238 A.D. 313, 263 N.Y.S. 738, 1933 N.Y. App. Div. LEXIS 9495
CourtAppellate Division of the Supreme Court of the State of New York
DecidedApril 26, 1933
StatusPublished
Cited by6 cases

This text of 238 A.D. 313 (Holmes v. Gravenhorst) is published on Counsel Stack Legal Research, covering Appellate Division of the Supreme Court of the State of New York primary law. Counsel Stack provides free access to over 12 million legal documents including statutes, case law, regulations, and constitutions.

Bluebook
Holmes v. Gravenhorst, 238 A.D. 313, 263 N.Y.S. 738, 1933 N.Y. App. Div. LEXIS 9495 (N.Y. Ct. App. 1933).

Opinion

Davis, J.

In this action to foreclose a mortgage a receiver has been appointed by the court. The order contained the usual provision directing the receiver to collect “ rents due and unpaid, or hereafter to become due.” The tenants and “ such other person or persons who may be in possession ” were directed to attorn to the receiver. The receiver then applied at Special Term for an order fixing the reasonable value of the use and occupation of the premises by the mortgagor, still in possession as, we will assume, the sole occupant thereof. The motion, opposed by the owner, was denied. On this appeal the somewhat narrow question is presented as to whether the court was legally authorized to grant the motion. No question of discretion is involved.

The mortgage contained the following covenant: “That the holder of said mortgage, in any action to foreclose it, shall be entitled (without notice and without regard to the adequacy of any security for the debt) to the appointment of a Receiver of the rents and profits of said premises.”

These covenants have been common enough for the past few years. Their effect has been given legal interpretation by statute. (Real Prop. Law, § 254, subd. 10, added by Laws of 1930, chap. 166.)

As will presently be more fully stated, the question of the owner’s liability under such circumstances has not been questioned for many [314]*314years, or until the decision by the Court of Appeals in November, 1932, in Prudence Co. v. 160 W. 73d St. Corp. (260 N. Y. 205). Since then, at different Special Terms, there have been varying interpretations of the language of the opinion in that case, though there can be no doubt concerning the particular question decided. Conflicting and contradictory decisions have resulted. In this case, in denying the motion, the learned "justice at Special Term in his opinion, speaking of the effect of the Prudence case, said: “ The basis for fixing occupational rent is thus swept away.” The respondent makes the same argument here.

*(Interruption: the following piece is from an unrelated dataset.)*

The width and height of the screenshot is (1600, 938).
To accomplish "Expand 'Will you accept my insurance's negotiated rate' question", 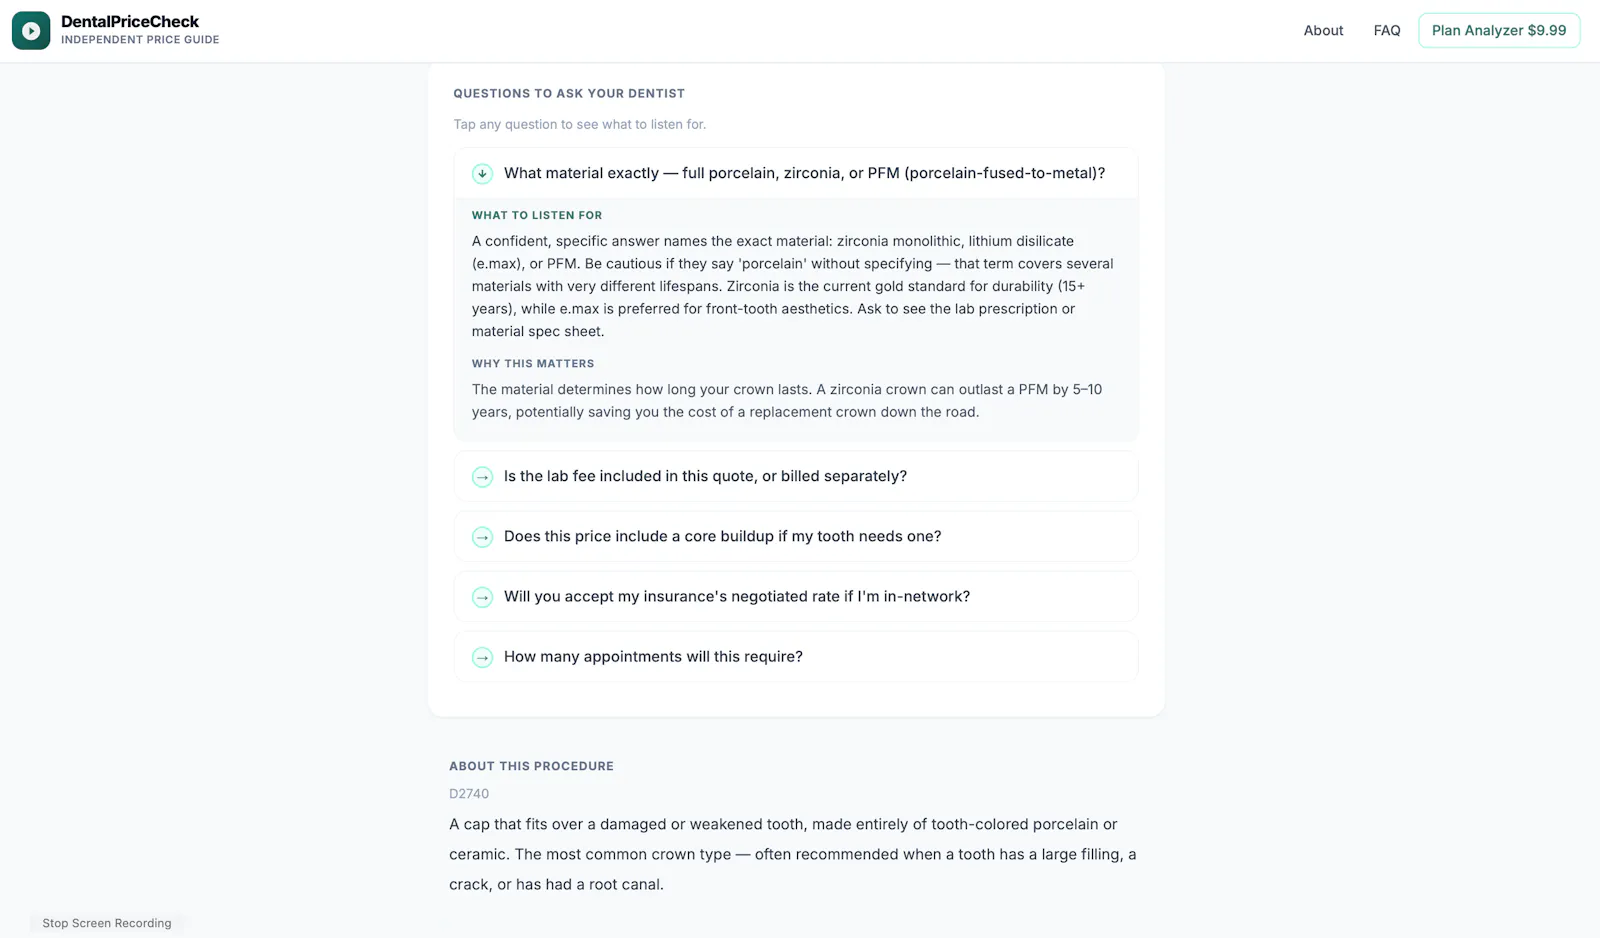I will (796, 597).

We do not so read the opinion in the Prudence case. We leave its interpretation — if any is needed, which we doubt — to the court in which the opinion was written. We stand on the doctrine as it has stood, and in our view still stands, that a court of equity, even if unaided by statute, may appoint a receiver to take possession of the premises in a case involving the foreclosure of a mortgage, to conserve the property against waste, preserve the security, collect rents fixed by contract between tenant and owner, arid fix a fair occupational rent in the absence of an existing agreement thereon. All this for the purposes above stated and to apply the amount left over after the sale to the payment of a deficiency; or to return the whole or any remaining part to the owner as the conditions disclosed at that time established the validity of his claim thereto.

The law concerning mortgages has at different periods undergone certain changes to maintain the fundamental rights of the mortgagor and to give to the mortgagee such remedies as will make the mortgage an effective instrument to secure a debt. We state familiar legal history as a basis of subsequent discussion when we say that originally a mortgage was a grant on condition, becoming absolute on default. (Coke on Littleton, book II, chap. XXVII, § 332, 205a; Black. Comm. book II, chap. 10, p. 158; Barson v. Mulligan, 191 N. Y. 306, 313.) Then in the Court of Chancery was developed the doctrine of the equity of redemption until the mortgage became a security for the payment of a debt or the discharge of some other obligation — the security being redeemable on the payment or discharge of such debt or obligation. (21 Halsbury Laws of England [Mortgages], p. 70.) The legal title remained in the mortgagor, and the mortgagee became a mere lienor with no estate in the land covered by the mortgage and with the right to sue for ejectment taken away by an early statute., (Becker v. McCrea, 193 N. Y. 423, 426; Barson v. Mulligan, supra, p. 315.) Until an action for foreclosure was commenced, the right of the mortgagor to possession remained unchallenged. As a necessary development of these rights [315]*315of the mortgagor, certain correlative rights of the mortgagee followed for the protection of the security and the payment of the debt. He was given, among other things, the remedy of foreclosure and sale. (Editor's Notes, 2 Coke on Littleton, supra [Thomas ed.], p. 33 et seq.)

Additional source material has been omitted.